This Staff Working Document (SWD) constitutes an Annex to the report of the Commission to the European Parliament and the Council on financial instruments supported by the general budget according to Article 140(8) of the Financial Regulation as at 31 December 2013. It provides specific information on individual financial instruments, their progress made in implementation and their environment in which they operate.
Financial instruments are a proven way to achieve EU policy objectives. They use EU funds to support economically viable projects and attract very significant volumes of public and private financing. By injecting money into the real economy, financial instruments contribute to the achievement of the EU policy objectives enshrined in the Europe 2020 Strategy, notably in terms of employment, innovation, climate change and energy sustainability, education and social inclusion.
The report gives detailed information on each financial instrument.
Neighbourhood Investment Facility (NIF)
The NIF overarching objective is to mobilise additional investments to support the establishment of an area of prosperity and good neighbourliness involving the EU and neighbouring countries. In complementarity with other EU-funded programmes, the NIF can foster a sustainable, inclusive growth and a favourable investment climate in our partner countries.
The EU launched the NIF in 2007. Eight Commission Decisions were adopted for this instrument during the period 2007-2013 for a total envelope of EUR 745 million.
The NIF has, since the beginning of 2011, included a Climate Change Window (CCW) helping partner countries tackle climate change through mitigation and/or adaptation measures. The NIF CCW is managed in a streamlined way and has in general the same rules and the same financing and implementation modalities as the NIF.
An endowment with EUR 17.3 million was adopted by the Commission in 2011 to be shared with the Latin America Investment Facility (LAIF). Finally, this endowment was integrally used for two projects under the Latin America Investment Facility (LAIF).

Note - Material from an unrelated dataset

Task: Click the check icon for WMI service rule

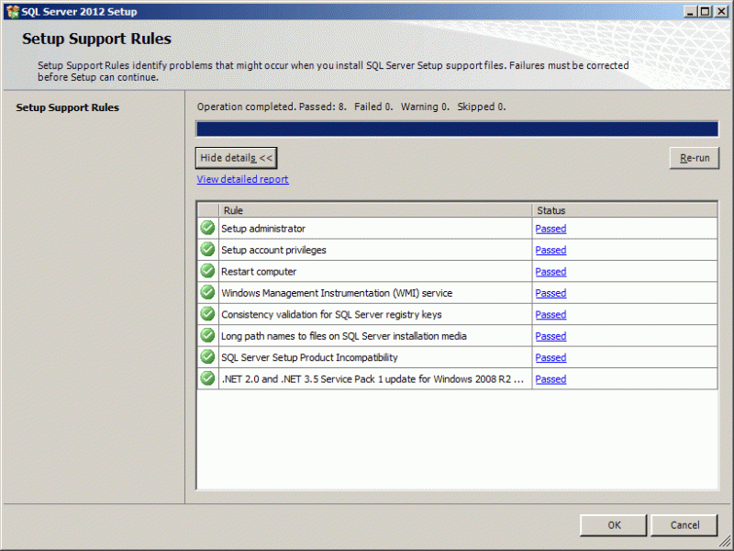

In general terms, the NIF has proven to be an effective instrument within the European Neighbourhood Policy in particular by leveraging significant financial resources through financial instruments.
Facility for Euro-Mediterranean Investment Partnership (FEMIP)
In the framework of the European Neighbourhood and Partnership Instrument (ENPI for 2007-2013), the objective of the support to FEMIP is to provide capital to the private sector of Mediterranean partner countries pari passu with other commercial investors in the region.
Support to FEMIP covers the nine Southern Mediterranean States. The recipients of the Risk Capital Facility are the private sector in general and SMEs as well as financial intermediaries. The recipients of technical assistance are private enterprises, public institutions and the financial intermediaries.
FEMIP is established for the duration of the Financial Framework 2007-2013. The total financial envelope for 2007-2013 is EUR 224 million. The final date for signatures under the 2013 envelope is 31 December 2014.
With EUR 27 million allocated in technical assistance, the Support to FEMIP supported FEMIP investment activities in several southern Mediterranean countries, assisting promoters during different stages of the project cycle and encouraging the modernisation and opening-up of the partner countries economies. Several sectors have benefited so far from the Technical assistance with significant contribution to the transport and water distribution sector.
As far as risk capital operations are concerned, the Support to FEMIP has played a strong catalytic role for other borrowers and investors. The Support to FEMIP helped to foster private sector activity in various sectors and assisted SMEs operating in any of the eligible sectors: agribusiness sector, financial sector, ICT sector and in particular the industry and the healthcare sectors, these latter currently being the most highly represented sectors.
The Support to FEMIP has generated employment opportunities. Since 1998, it is estimated that thanks to the risk capital investments, aggregated direct jobs of companies supported have increased by more than 1.2 times over the EIB holding period. This is equivalent to an average growth annual rate of circa 5% over the EIB holding period. It is further estimated that a notable share of the portfolio companies (more than 68%) have witnessed an increase of their employment figures over the EIB holding period.